• _Extract provided_
Our Lady of the Sacred Heart College (abbreviated as OLSH College) is an independent Roman Catholic single-sex secondary day school for girls, conducted in the traditions of the Daughters of Our Lady of the Sacred Heart, located in the eastern Sydney suburb of Kensington, New South Wales, Australia.

The College was founded in 1897 by members of the Daughters of Our Lady of the Sacred Heart, a religious congregation founded by Father Jules Chevalier in France in 1874. The College provides a religious and general education for approximately 800 girls from Year 7 to Year 12.

History and description
The College was moved to the Kensington site in 1913 and until 1995 was administered by the Sisters. It is part of the system of schools under the auspices of the Catholic Education Office in the Archdiocese of Sydney.

• _Data shown_
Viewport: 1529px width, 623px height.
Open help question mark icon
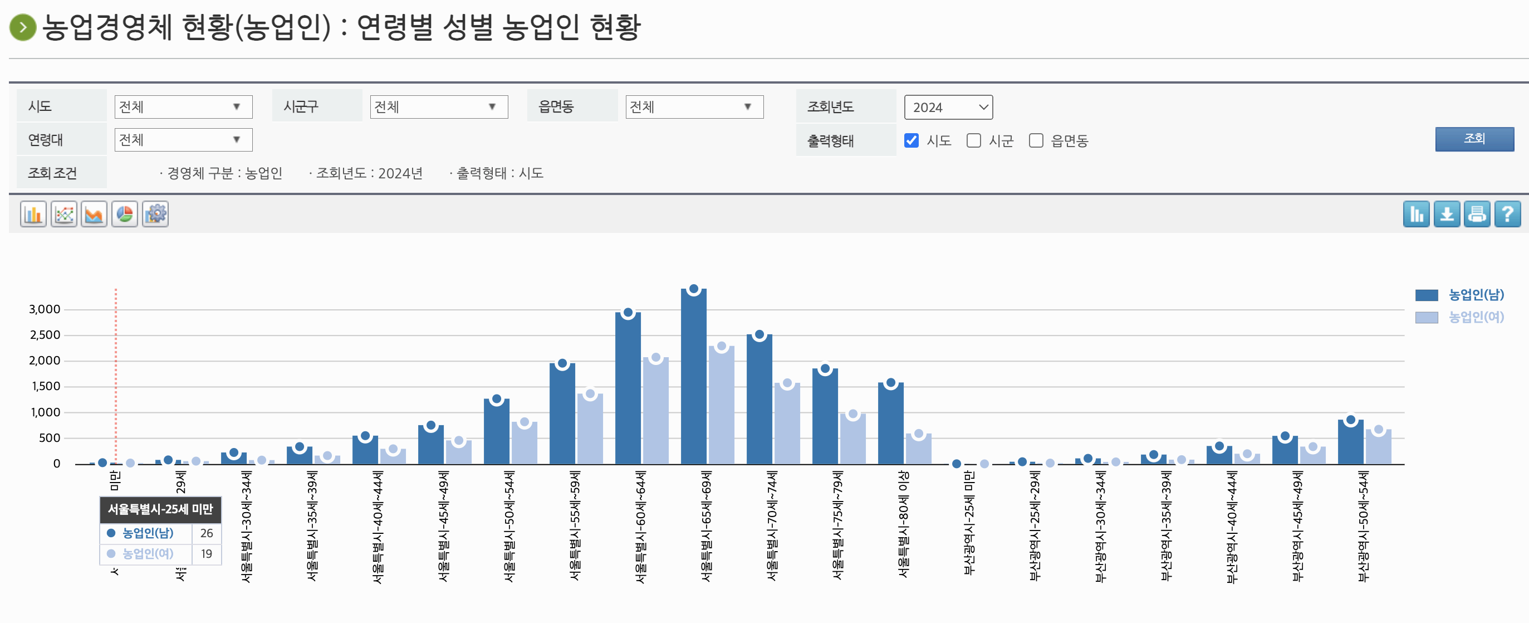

• _Required actions_
a. According to the OLSH College article, in what year did the school move to its Kensington site?
b. List every calendar year mentioned in the OLSH College article.
c. Extend the OLSH College article past its final sentence.

• _The answers_
a. 1913

b. 1874, 1897, 1913, 1995

c.
At its opening, the college was an impoverished Catholic school, with little or no support from the government. As a result, the schools oldest structure, the Fyfe Wing, was not completed immediately, and construction stalled during 1914 when funds dried up. In 1915, the Franciscan friar Tony Macfarlane was assigned to teach mathematics and science at the school. Friar Tony Macfarlane had a strong background in carpentry and a brief career as a Civil Engineer prior to taking his vows as a monk. Friar Macfarlane took it upon himself to complete the construction of the school's main building, in an effort to remove classes from the OLSH convent next door. The OLSH nuns were involved in administration and some minor laboring work, with many parishioners volunteering their knowledge and labour time to help. The college was thus completed. The Fyfe Wing was listed as a heritage site in 1984.

Every year, the school celebrates this achievement on the Feast of St Francis. The school holds a bake sale, with all proceeds going to missionaries in Papua New Guinea and housing projects in the Northern Territory.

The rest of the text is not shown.